Using the records below, filter for lines that contain the string "Follow" and copy them out.
____
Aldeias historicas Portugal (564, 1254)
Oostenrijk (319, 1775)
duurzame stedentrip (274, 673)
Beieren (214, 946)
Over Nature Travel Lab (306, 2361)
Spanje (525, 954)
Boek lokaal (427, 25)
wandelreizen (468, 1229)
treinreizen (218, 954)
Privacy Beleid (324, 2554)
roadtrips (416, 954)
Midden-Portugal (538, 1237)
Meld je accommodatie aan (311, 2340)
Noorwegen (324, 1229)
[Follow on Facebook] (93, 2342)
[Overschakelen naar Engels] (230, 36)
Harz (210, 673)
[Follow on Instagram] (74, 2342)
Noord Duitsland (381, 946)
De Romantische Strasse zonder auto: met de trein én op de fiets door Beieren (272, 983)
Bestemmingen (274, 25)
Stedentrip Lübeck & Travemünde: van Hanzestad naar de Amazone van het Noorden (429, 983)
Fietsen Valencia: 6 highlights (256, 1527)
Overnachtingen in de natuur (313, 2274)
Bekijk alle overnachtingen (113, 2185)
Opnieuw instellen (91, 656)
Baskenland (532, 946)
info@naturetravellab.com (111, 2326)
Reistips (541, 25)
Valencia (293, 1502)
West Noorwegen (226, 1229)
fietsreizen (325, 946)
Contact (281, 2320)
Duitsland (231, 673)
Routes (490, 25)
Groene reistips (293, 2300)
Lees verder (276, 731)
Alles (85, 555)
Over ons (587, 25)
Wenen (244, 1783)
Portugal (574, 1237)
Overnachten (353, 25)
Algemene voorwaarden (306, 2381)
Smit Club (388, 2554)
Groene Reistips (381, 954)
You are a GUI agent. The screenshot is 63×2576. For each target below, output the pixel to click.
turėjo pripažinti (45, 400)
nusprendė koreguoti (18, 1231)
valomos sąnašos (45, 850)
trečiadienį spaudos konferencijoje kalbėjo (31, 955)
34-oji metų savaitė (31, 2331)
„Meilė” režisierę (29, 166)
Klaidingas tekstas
____
# REPLY TO THE TASK
[Follow on Facebook] (93, 2342)
[Follow on Instagram] (74, 2342)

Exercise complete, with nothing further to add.